(EXTRACTED RECORDS)

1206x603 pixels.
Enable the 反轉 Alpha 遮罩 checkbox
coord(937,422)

(End EXTRACTED RECORDS)
(EXTRACTED RECORDS)

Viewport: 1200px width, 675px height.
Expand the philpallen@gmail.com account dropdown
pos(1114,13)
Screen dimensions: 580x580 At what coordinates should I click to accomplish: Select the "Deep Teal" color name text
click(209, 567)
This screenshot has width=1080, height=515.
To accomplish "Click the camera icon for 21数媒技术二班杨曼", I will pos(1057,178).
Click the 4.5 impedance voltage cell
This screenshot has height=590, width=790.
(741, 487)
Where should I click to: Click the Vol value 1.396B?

(End EXTRACTED RECORDS)

> [THE PROBLEM]: Of all the entries above, repeat only the lines from the line that has "Viewport: 1200px width, 675px height." to the line that has "This screenshot has width=1080, height=515.", both lines included, exactly.

> [EXERCISE ANSWER]:
Viewport: 1200px width, 675px height.
Expand the philpallen@gmail.com account dropdown
pos(1114,13)
Screen dimensions: 580x580 At what coordinates should I click to accomplish: Select the "Deep Teal" color name text
click(209, 567)
This screenshot has width=1080, height=515.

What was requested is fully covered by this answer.